Prompt ::
Take the material below and extract the lines from the one with "Where should I" through the one with "Given: Collapse the IP access lists folder", word for word, without pictures.

****

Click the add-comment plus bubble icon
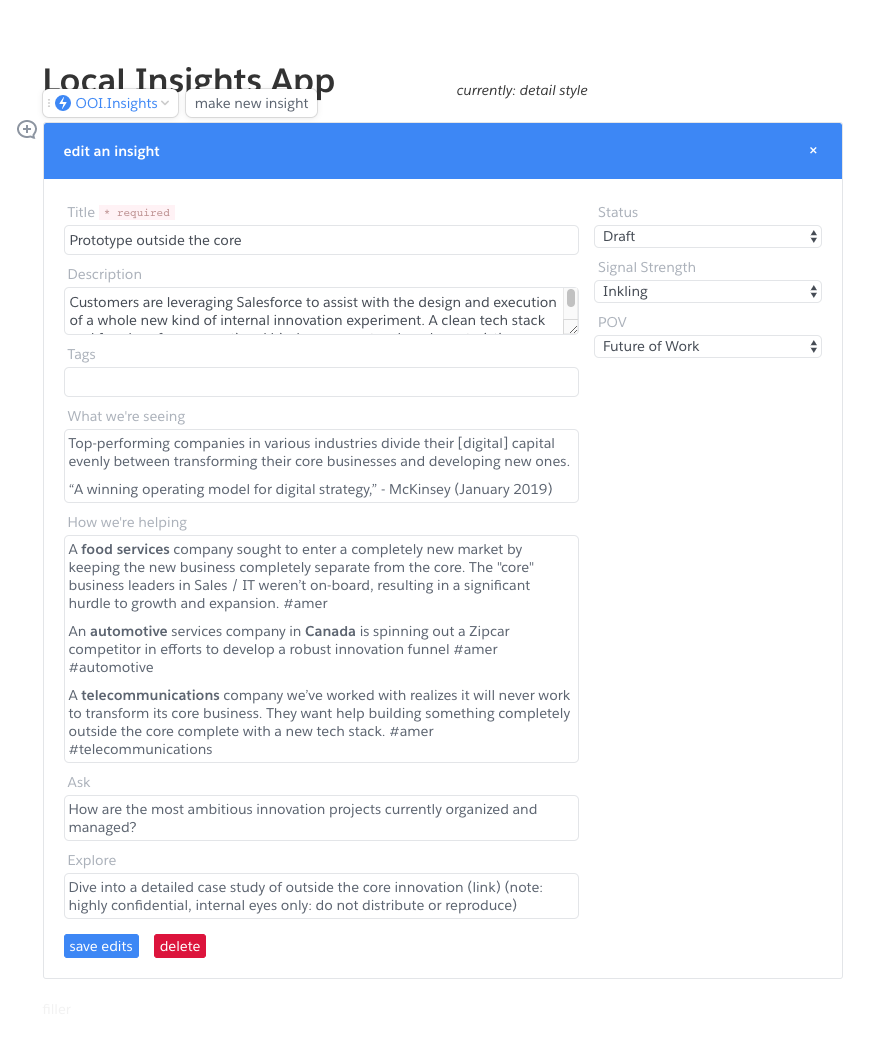 pyautogui.click(x=28, y=129)
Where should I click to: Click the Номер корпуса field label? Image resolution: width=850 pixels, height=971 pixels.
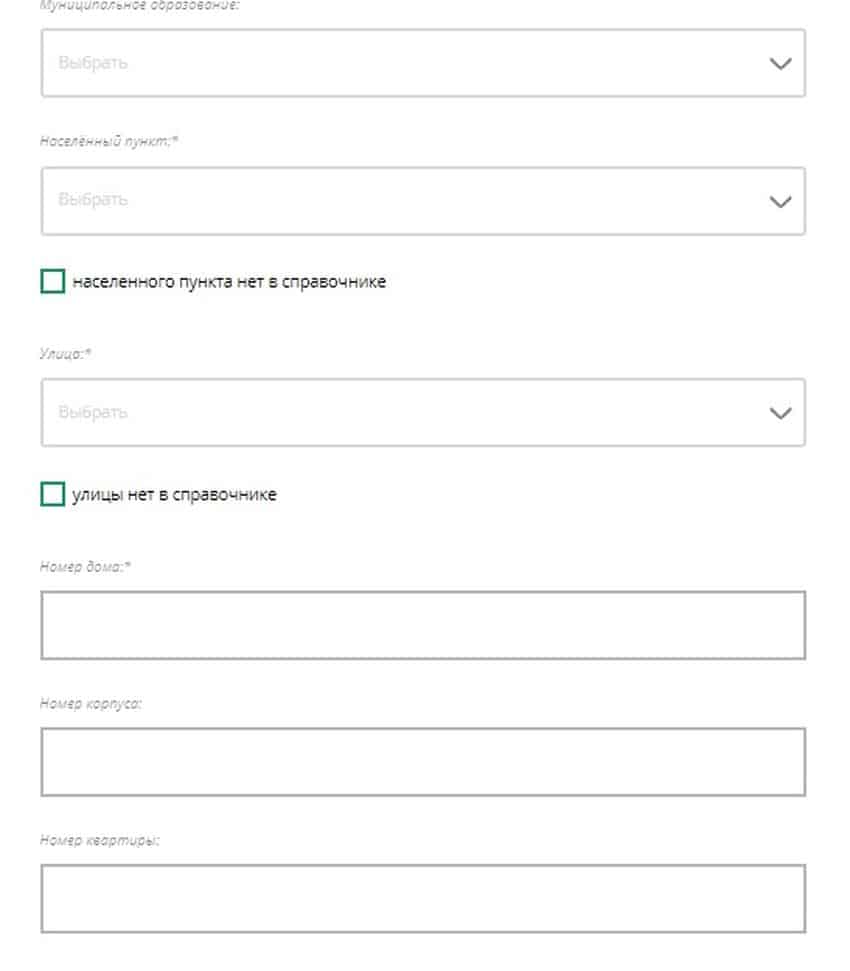pyautogui.click(x=91, y=703)
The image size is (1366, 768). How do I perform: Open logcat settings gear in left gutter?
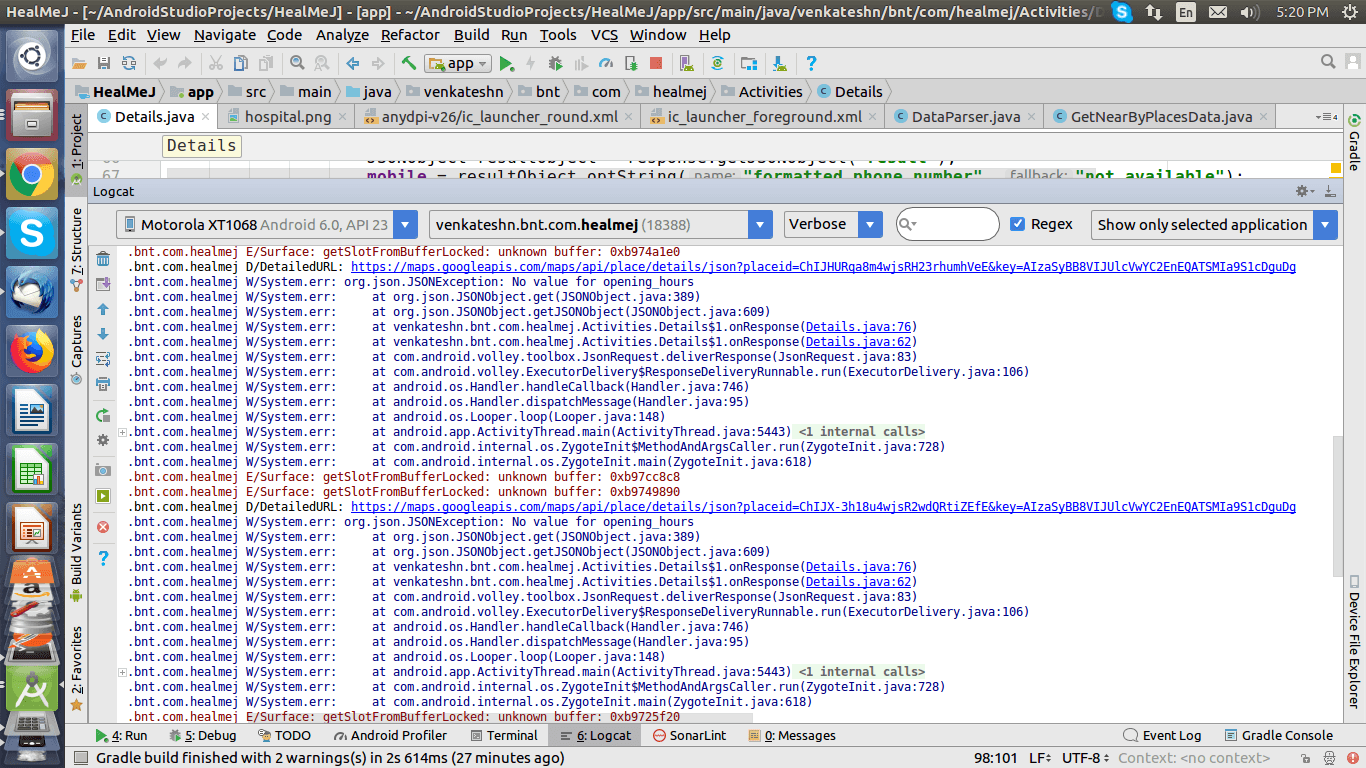point(102,440)
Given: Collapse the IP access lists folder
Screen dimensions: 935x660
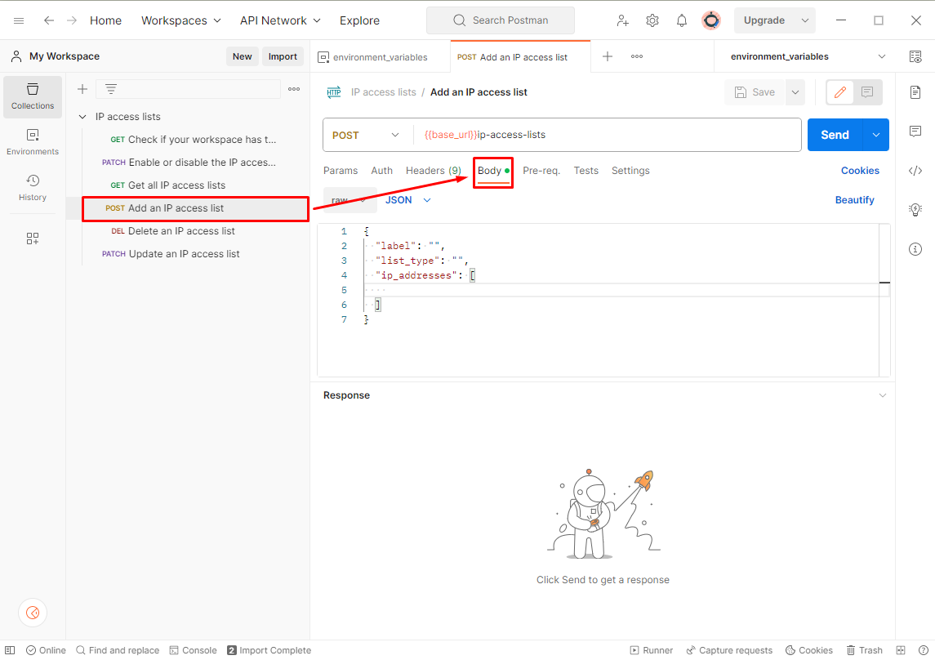Looking at the screenshot, I should pyautogui.click(x=82, y=117).
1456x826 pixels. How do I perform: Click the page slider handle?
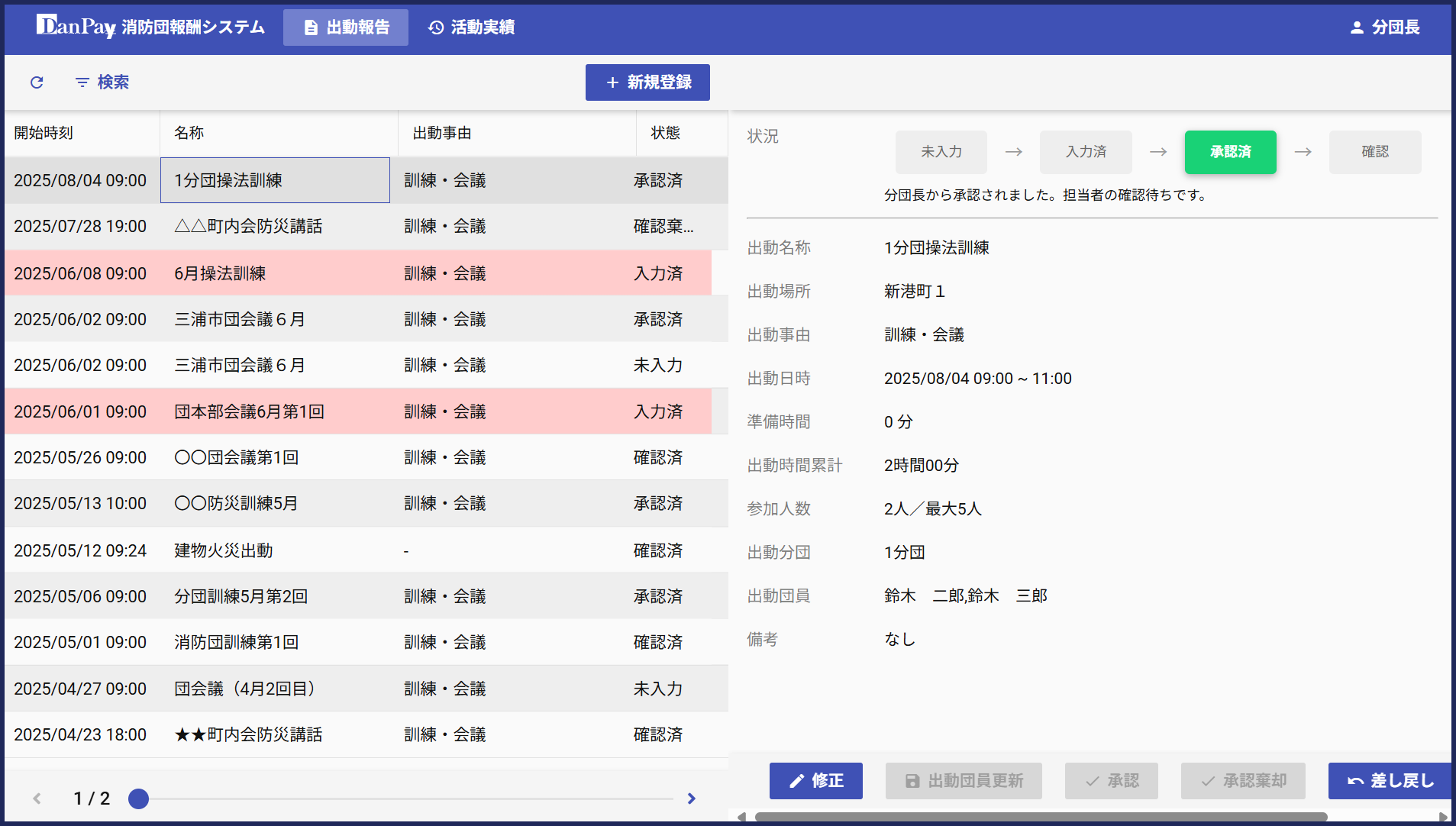(x=138, y=799)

****

Task response ::
Where should I click to: Click the Номер корпуса field label? Image resolution: width=850 pixels, height=971 pixels.
pyautogui.click(x=91, y=703)
The image size is (1366, 768). How do I perform: Open logcat settings gear in left gutter?
point(102,440)
Given: Collapse the IP access lists folder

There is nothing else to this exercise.